● Required work
Only the lines from the one containing "This screenshot has height=701, width=1179." through the one containing "Select the 5D" should be printed, exactly as they appear below, with both ends included.

(Dataset records Opens)

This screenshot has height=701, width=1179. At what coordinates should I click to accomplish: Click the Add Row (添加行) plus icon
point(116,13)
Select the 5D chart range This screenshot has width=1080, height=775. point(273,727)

(Dataset records Closes)
(Dataset records Opens)

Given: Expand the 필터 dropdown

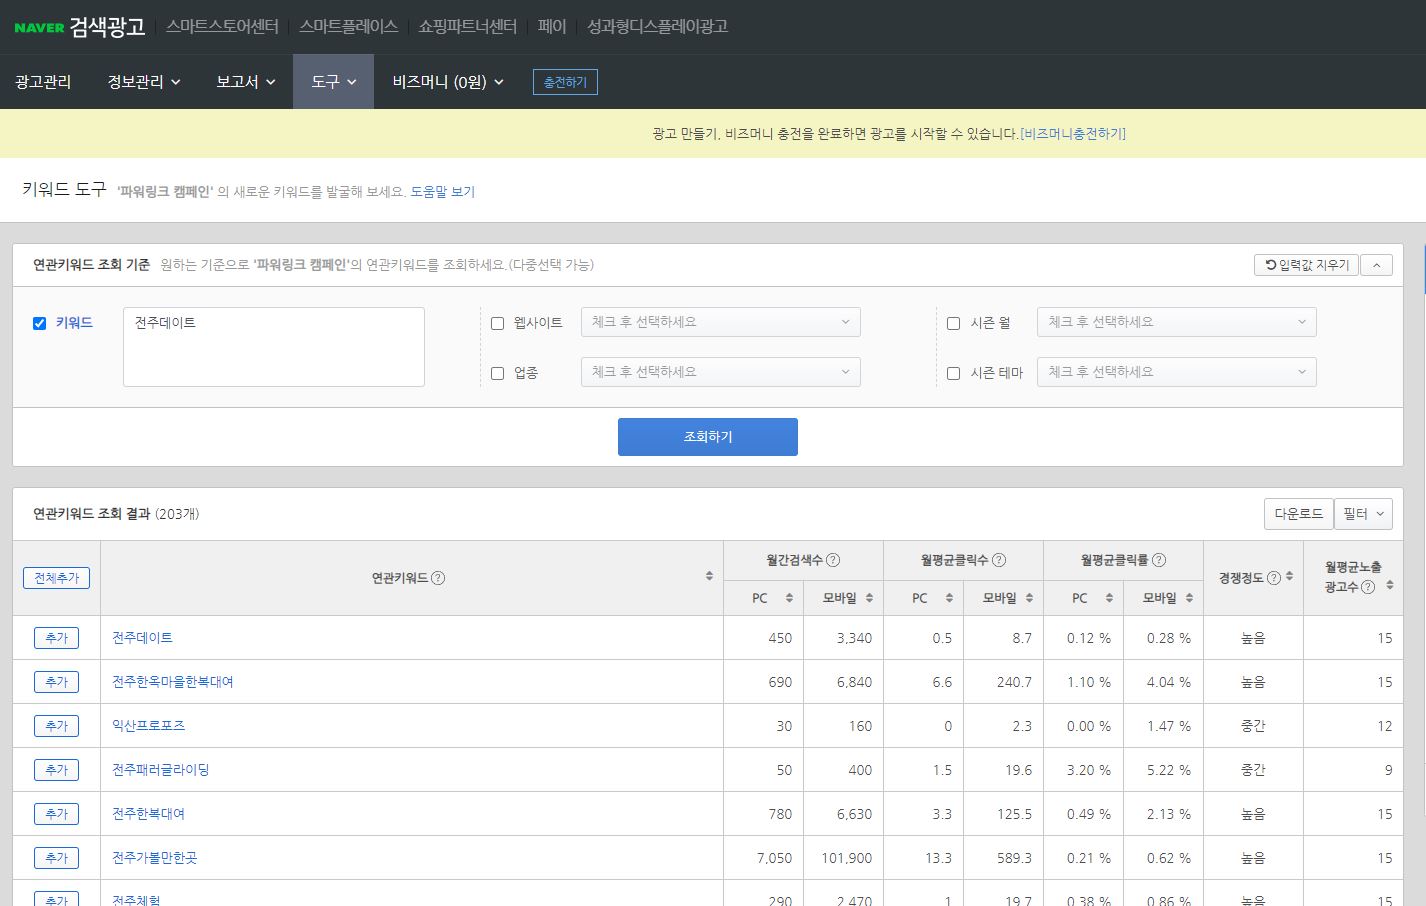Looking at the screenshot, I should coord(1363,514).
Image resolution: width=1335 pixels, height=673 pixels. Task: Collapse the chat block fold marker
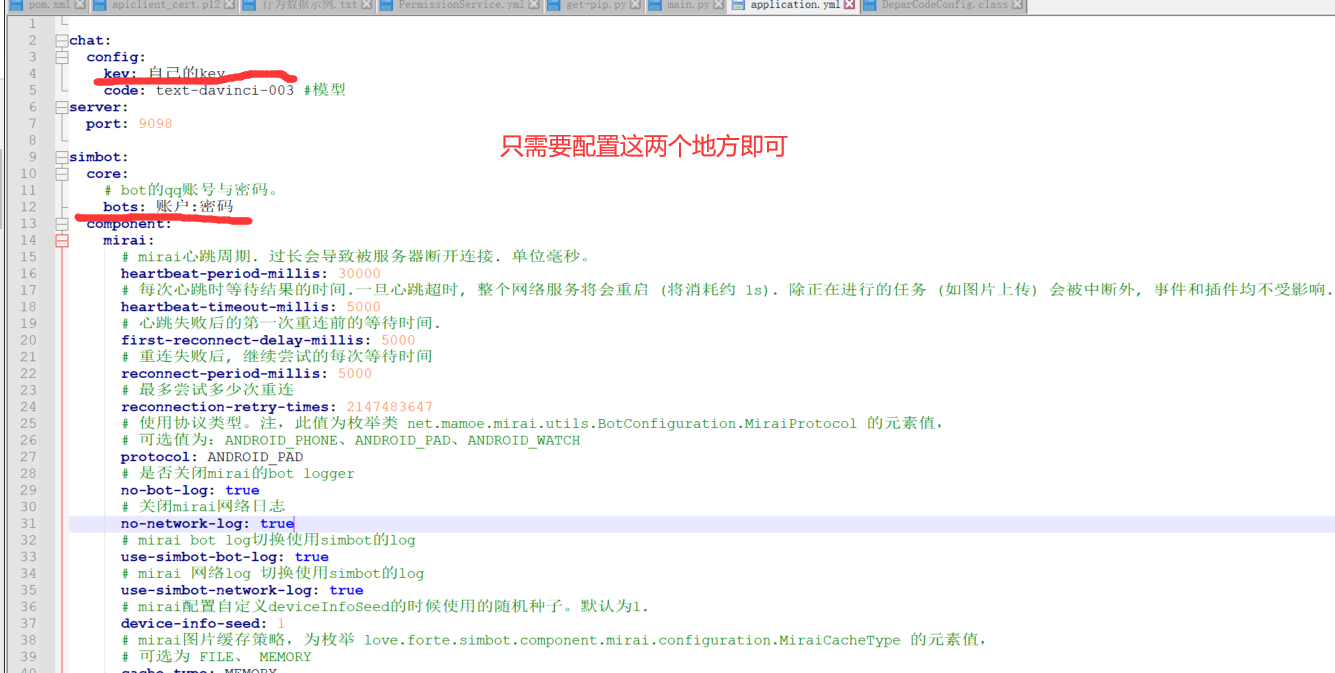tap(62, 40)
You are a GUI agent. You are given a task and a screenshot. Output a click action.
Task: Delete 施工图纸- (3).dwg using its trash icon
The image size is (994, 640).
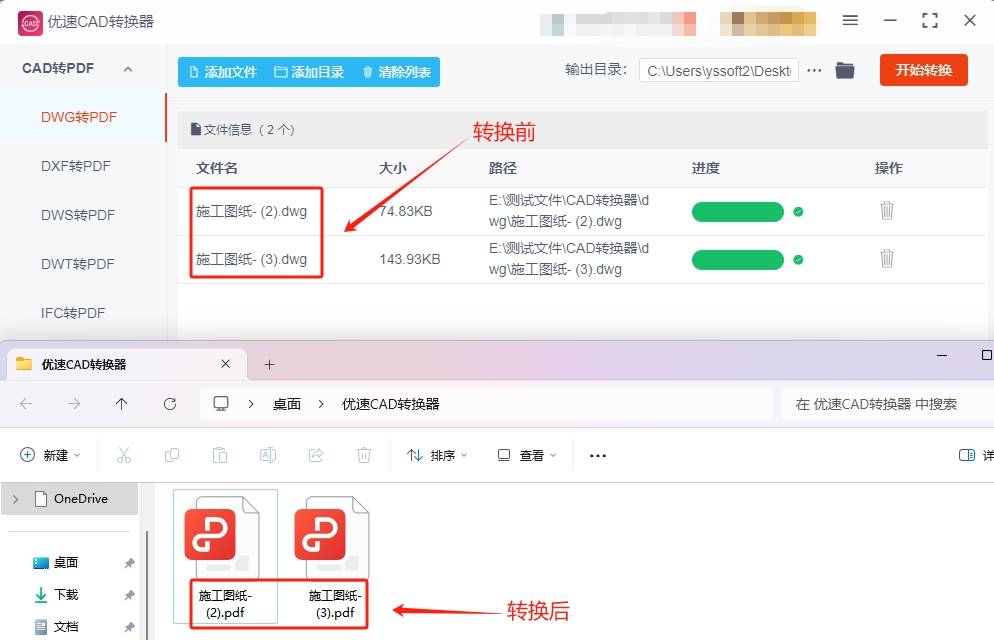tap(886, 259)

(Dataset records Closes)

● Result
This screenshot has height=701, width=1179. At what coordinates should I click to accomplish: Click the Add Row (添加行) plus icon
point(116,13)
Select the 5D chart range This screenshot has width=1080, height=775. point(273,727)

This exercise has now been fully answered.